DRAFT DOCUMENT CENTRAL GOVERNMENT EMPLOYEES AND PENSIONERS HEALTH INSURANCE SCHEME (CGEPHIS)
NAME OF THE SCHEME: Central Government Employees & Pensioners Health Insurance Scheme (CGEPHIS).
BENEFICIARIES: Applicable to all Central Government personnel, including All India Service officers (serving, newly recruited, retired/retiring) under CGHS and CS(MA) Rules.
Compulsory for new recruits post-implementation.
Compulsory for retirees post-implementation.
Voluntary for existing employees/pensioners under CGHS or CS(MA).
TARGET GROUP: 17 lakh serving employees and 7 lakh pensioners.
INSURANCE COVERAGE: a) In-patient treatment in empanelled hospitals. b) Coverage for all pre-existing conditions from inception. c) Pre-hospitalization (30 days) and post-hospitalization (60 days). d) Domiciliary hospitalization in select conditions. e) Specified Day Care procedures. f) Disabilities treatment covered. g) Maternity and newborn benefits.
FAMILY SIZE:
Includes self, spouse, two dependent children, and two dependent parents.
Additional dependents allowed with extra premium.
Dependency defined by income threshold (Rs. 3,500 + DA).
IDENTIFICATION: Through Photo Smart Cards containing medical and personal data.
SUM INSURED:
Rs. 5 lakh per family per year (floater basis).
Rs. 25 crore corporate buffer.
PREMIUM PAYMENT:
Annual premium subject to adjustment.
Pro-rata rates for new joinees.
Claim ratio-based loading.
PREMIUM REFUND:
90% refund on surplus after admin cost deduction.
HEALTH SERVICE PROVIDERS:
NABH/JCI/ACHS/ISQua accredited public/private hospitals eligible.
Must comply with CGHS package rates and guidelines.
CASHLESS SERVICE:
Smart Card-based authentication.
Pre-authorization mandatory.
Emergency and planned hospitalizations covered.

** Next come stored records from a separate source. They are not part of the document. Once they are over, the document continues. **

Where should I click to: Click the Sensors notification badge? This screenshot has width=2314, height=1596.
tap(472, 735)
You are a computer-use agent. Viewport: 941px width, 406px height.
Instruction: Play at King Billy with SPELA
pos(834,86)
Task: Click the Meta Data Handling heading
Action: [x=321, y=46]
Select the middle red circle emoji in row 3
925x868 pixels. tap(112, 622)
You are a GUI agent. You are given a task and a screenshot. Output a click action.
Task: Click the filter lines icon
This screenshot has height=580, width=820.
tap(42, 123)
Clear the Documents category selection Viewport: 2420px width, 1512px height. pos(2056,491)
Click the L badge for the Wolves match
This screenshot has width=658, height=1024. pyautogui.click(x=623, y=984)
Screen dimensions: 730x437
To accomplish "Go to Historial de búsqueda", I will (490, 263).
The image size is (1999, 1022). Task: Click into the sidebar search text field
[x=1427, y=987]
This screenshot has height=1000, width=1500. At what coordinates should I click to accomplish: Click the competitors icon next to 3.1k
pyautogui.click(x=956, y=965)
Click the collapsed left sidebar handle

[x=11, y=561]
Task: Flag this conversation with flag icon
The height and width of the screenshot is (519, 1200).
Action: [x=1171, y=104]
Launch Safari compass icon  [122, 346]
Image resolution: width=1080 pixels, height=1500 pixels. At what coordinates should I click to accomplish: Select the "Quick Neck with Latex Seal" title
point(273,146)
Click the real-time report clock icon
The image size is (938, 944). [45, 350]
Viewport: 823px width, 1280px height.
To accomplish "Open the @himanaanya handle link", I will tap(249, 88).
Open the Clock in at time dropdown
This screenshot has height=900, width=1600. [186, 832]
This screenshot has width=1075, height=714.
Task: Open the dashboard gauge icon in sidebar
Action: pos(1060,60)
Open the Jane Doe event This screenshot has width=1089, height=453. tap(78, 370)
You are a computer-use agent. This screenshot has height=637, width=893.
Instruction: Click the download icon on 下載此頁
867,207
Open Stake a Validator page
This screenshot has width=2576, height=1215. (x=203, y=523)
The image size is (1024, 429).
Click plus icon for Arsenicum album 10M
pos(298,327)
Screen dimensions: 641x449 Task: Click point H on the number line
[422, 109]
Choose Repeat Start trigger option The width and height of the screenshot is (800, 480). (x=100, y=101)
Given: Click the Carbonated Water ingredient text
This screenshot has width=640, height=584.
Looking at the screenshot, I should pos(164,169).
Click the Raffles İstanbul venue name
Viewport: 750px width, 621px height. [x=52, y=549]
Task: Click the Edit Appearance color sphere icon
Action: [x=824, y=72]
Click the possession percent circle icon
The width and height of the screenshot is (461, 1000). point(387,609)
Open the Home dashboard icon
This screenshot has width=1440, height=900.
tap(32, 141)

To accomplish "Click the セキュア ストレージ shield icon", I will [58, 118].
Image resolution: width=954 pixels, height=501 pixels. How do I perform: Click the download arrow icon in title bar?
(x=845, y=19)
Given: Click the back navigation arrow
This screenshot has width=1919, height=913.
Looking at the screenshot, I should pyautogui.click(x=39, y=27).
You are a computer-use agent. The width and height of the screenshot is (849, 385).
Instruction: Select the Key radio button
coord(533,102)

RUN-OFF PERIOD: One-month extension post-policy for pre-authorized treatment.
CLAIM REPUDIATION: Must include detailed justification and shared with all stakeholders.
ENROLLMENT:
By insurer, with 180-day window for retirees, 60 days for employees.
Smart Cards issued with kits.
Auto-renewal unless opted out.
INSURER INFRASTRUCTURE:
Dedicated national, zonal, and district offices.
Project office in Delhi within 30 days.
MIS SERVICES:
Real-time data via secure web portal.
Upload to MoHFW central server.
CALL CENTRE SERVICES:
24x7 helpline with national toll-free number.
Support in English and local languages.
DISPUTE RESOLUTION:
Beneficiary-level: District/State grievance centres.
Government-level: Arbitration per Indian Arbitration Act, 1996.
AGREEMENTS:
SLAs/MOUs with insurer and intermediaries.
Compliance and penalty clauses.
TERMINATION:
Rights reserved for Central Government based on performance.
Premium refunds and penalties apply.
PERFORMANCE AND PENALTIES:
Time-bound deliverables enforced with penalty on premium.
NODAL MINISTRY:
Ministry of Health & Family Welfare.
Coordination with Finance and Administrative Reforms.
MEDICAL AUDIT:
Insurer to ensure audits, inspections, grievance management, and documentation.